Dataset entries
· · · · · · ·

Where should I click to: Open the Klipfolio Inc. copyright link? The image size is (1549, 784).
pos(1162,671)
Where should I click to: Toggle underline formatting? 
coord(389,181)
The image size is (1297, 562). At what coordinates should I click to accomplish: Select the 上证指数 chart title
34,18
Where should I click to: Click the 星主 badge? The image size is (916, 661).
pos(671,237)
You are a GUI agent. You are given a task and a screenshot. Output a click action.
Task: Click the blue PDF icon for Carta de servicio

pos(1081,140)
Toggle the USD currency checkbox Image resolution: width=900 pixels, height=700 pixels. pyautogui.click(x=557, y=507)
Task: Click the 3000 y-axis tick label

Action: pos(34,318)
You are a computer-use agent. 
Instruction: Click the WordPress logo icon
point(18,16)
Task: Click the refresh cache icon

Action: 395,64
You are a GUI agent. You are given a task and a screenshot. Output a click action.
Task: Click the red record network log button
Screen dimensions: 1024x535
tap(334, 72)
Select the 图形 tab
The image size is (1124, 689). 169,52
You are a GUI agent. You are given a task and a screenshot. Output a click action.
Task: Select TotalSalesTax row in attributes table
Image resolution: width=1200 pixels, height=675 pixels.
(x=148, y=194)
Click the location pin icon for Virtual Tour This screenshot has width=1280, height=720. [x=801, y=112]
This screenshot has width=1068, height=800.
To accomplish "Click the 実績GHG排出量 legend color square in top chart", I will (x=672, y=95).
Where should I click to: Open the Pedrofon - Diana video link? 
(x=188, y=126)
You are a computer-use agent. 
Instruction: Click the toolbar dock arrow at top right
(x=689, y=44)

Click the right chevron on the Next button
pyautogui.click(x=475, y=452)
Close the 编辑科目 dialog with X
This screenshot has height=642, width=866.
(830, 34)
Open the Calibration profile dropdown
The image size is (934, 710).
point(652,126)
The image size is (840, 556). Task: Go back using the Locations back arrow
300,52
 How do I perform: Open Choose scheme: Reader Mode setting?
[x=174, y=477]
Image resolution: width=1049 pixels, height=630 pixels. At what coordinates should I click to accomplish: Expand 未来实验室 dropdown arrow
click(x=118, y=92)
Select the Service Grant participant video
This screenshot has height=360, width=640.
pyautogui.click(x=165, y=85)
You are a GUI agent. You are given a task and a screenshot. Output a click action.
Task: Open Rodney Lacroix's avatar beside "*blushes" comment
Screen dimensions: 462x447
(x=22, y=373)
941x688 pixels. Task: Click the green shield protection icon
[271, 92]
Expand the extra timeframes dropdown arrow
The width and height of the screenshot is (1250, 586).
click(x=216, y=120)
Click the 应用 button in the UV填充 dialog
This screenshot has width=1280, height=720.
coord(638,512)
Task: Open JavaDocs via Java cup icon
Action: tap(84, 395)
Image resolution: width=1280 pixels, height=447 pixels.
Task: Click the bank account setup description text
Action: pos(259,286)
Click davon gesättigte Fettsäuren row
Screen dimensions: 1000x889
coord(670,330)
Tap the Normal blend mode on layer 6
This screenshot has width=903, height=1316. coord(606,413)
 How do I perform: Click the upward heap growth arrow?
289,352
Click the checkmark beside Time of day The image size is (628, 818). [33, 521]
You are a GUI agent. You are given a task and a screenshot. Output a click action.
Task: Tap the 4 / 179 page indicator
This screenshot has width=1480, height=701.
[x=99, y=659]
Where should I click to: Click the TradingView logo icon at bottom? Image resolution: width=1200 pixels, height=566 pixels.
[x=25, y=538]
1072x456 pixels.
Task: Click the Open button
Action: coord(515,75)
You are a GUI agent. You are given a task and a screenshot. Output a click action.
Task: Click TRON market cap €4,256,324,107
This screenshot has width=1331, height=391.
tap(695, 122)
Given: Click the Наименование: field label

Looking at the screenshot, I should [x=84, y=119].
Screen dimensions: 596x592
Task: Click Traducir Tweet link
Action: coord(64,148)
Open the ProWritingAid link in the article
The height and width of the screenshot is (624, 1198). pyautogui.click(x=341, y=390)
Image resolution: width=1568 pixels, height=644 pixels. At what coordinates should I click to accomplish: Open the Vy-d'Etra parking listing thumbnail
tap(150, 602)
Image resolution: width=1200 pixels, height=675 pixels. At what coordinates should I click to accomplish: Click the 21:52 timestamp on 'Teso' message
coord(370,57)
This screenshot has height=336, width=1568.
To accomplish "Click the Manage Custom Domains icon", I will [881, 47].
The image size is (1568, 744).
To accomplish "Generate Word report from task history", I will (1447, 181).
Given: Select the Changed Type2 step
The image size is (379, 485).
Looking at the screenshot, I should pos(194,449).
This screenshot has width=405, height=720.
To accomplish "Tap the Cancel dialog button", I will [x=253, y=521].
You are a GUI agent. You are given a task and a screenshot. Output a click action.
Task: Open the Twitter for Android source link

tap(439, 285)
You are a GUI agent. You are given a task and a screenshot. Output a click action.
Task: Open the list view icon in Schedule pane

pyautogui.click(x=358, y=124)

· · · · · · ·

» AIM OF THE TASK: Transcribe the records from their first line. Stop after the line with "Select the Service Grant participant video", including it.

» SOLUTION FOR THIS TASK:
Where should I click to: Open the Klipfolio Inc. copyright link? The image size is (1549, 784).
pos(1162,671)
Where should I click to: Toggle underline formatting? 
coord(389,181)
The image size is (1297, 562). At what coordinates should I click to accomplish: Select the 上证指数 chart title
34,18
Where should I click to: Click the 星主 badge? The image size is (916, 661).
pos(671,237)
You are a GUI agent. You are given a task and a screenshot. Output a click action.
Task: Click the blue PDF icon for Carta de servicio

pos(1081,140)
Toggle the USD currency checkbox Image resolution: width=900 pixels, height=700 pixels. pyautogui.click(x=557, y=507)
Task: Click the 3000 y-axis tick label

Action: pos(34,318)
You are a computer-use agent. 
Instruction: Click the WordPress logo icon
point(18,16)
Task: Click the refresh cache icon

Action: 395,64
You are a GUI agent. You are given a task and a screenshot. Output a click action.
Task: Click the red record network log button
Screen dimensions: 1024x535
tap(334, 72)
Select the 图形 tab
The image size is (1124, 689). 169,52
You are a GUI agent. You are given a task and a screenshot. Output a click action.
Task: Select TotalSalesTax row in attributes table
Image resolution: width=1200 pixels, height=675 pixels.
(x=148, y=194)
Click the location pin icon for Virtual Tour This screenshot has width=1280, height=720. [x=801, y=112]
This screenshot has width=1068, height=800.
To accomplish "Click the 実績GHG排出量 legend color square in top chart", I will (x=672, y=95).
Where should I click to: Open the Pedrofon - Diana video link? 
(x=188, y=126)
You are a computer-use agent. 
Instruction: Click the toolbar dock arrow at top right
(x=689, y=44)

Click the right chevron on the Next button
pyautogui.click(x=475, y=452)
Close the 编辑科目 dialog with X
This screenshot has height=642, width=866.
(830, 34)
Open the Calibration profile dropdown
The image size is (934, 710).
point(652,126)
The image size is (840, 556). Task: Go back using the Locations back arrow
300,52
 How do I perform: Open Choose scheme: Reader Mode setting?
[x=174, y=477]
Image resolution: width=1049 pixels, height=630 pixels. At what coordinates should I click to accomplish: Expand 未来实验室 dropdown arrow
click(x=118, y=92)
Select the Service Grant participant video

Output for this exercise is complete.